------ Exercise data ------

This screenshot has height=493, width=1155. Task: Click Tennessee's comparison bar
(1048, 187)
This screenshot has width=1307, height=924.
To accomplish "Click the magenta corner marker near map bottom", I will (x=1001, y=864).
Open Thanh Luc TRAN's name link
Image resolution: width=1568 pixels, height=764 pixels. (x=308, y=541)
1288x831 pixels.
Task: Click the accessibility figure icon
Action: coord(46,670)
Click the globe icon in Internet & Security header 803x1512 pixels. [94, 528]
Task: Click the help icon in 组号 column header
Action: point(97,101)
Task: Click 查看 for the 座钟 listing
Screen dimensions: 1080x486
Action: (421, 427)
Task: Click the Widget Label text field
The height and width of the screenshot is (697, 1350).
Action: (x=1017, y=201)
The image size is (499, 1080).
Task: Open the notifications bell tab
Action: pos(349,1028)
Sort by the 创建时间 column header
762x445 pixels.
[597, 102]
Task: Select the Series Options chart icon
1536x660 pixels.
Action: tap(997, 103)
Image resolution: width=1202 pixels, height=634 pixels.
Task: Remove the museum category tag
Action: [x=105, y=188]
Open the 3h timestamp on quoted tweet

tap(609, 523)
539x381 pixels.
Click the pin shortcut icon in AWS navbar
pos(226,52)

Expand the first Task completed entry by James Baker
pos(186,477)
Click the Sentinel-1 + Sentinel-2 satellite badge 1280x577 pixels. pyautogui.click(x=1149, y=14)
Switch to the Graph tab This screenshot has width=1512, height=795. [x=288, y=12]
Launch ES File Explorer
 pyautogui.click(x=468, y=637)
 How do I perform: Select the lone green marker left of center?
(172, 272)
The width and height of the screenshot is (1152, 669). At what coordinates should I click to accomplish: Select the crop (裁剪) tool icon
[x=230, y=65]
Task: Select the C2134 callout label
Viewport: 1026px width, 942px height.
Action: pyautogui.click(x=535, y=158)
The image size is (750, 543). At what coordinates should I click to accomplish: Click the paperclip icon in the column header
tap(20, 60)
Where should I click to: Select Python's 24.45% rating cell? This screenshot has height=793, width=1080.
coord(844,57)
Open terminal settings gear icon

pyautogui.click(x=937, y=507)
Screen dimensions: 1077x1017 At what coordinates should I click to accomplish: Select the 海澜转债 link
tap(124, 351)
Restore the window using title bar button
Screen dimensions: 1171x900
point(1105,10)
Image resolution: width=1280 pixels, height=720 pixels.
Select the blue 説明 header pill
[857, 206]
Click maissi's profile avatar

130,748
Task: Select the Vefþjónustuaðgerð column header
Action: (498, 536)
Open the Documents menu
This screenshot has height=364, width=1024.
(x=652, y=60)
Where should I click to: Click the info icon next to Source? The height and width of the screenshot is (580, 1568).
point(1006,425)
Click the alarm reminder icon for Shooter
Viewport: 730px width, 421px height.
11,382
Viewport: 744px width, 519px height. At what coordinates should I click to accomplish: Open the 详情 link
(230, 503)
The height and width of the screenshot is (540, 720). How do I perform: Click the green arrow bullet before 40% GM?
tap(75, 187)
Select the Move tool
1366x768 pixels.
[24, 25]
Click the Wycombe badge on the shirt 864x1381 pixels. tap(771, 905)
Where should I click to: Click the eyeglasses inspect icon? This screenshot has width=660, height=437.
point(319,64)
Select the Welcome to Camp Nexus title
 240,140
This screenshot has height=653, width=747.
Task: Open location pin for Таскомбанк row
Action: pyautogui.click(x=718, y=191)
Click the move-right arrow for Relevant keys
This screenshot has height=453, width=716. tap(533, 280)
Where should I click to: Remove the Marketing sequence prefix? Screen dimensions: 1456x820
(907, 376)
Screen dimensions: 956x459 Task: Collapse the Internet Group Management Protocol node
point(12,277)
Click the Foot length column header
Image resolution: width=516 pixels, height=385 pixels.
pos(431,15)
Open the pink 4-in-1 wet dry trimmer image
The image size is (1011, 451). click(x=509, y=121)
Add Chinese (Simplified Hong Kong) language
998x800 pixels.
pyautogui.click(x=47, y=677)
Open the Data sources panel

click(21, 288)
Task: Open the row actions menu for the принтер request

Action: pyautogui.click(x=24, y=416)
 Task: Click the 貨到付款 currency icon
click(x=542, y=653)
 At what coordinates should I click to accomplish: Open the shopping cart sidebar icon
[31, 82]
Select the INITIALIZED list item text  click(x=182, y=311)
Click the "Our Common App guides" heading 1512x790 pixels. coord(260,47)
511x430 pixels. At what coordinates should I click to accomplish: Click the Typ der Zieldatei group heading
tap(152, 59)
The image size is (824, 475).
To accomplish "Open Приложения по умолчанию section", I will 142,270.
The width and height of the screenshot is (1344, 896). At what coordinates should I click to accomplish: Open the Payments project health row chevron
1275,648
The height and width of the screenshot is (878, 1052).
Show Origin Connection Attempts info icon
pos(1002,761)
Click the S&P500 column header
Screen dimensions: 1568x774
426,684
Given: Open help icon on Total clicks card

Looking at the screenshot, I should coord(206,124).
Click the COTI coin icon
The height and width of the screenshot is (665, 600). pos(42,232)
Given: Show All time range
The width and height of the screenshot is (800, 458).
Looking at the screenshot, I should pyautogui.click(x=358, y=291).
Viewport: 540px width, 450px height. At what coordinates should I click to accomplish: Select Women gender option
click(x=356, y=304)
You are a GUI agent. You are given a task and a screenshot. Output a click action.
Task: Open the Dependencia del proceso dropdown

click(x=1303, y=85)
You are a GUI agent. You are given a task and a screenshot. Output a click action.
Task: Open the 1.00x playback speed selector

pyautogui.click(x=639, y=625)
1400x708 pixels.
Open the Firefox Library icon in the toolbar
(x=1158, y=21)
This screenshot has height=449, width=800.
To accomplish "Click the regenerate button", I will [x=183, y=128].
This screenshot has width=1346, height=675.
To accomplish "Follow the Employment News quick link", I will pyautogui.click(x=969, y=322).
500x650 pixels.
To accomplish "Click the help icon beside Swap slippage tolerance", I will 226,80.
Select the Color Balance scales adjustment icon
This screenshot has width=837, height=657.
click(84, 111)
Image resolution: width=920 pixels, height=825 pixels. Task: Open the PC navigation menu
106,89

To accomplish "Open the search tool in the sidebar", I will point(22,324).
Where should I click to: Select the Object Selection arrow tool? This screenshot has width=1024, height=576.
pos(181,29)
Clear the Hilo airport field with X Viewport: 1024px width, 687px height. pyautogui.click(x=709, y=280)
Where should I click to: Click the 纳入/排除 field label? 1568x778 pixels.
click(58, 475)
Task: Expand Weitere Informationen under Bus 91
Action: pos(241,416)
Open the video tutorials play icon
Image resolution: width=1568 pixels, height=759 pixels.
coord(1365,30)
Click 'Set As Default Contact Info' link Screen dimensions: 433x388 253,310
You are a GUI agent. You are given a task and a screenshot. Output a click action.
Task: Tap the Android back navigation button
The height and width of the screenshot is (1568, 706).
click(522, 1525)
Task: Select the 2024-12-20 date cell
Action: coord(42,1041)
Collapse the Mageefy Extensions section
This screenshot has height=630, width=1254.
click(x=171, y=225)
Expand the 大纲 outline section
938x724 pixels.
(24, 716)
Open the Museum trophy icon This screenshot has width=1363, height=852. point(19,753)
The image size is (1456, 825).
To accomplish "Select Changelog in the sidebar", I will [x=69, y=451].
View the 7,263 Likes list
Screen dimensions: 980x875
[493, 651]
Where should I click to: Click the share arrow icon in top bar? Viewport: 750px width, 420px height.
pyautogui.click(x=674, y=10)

------

» What you have to do:
With the line holding "This screenshot has height=449, width=800." as the first and the line holding "500x650 pixels." as the last, set down that range of the entries above exactly, and nothing else.

» Solution below:
This screenshot has height=449, width=800.
To accomplish "Click the regenerate button", I will [x=183, y=128].
This screenshot has width=1346, height=675.
To accomplish "Follow the Employment News quick link", I will pyautogui.click(x=969, y=322).
500x650 pixels.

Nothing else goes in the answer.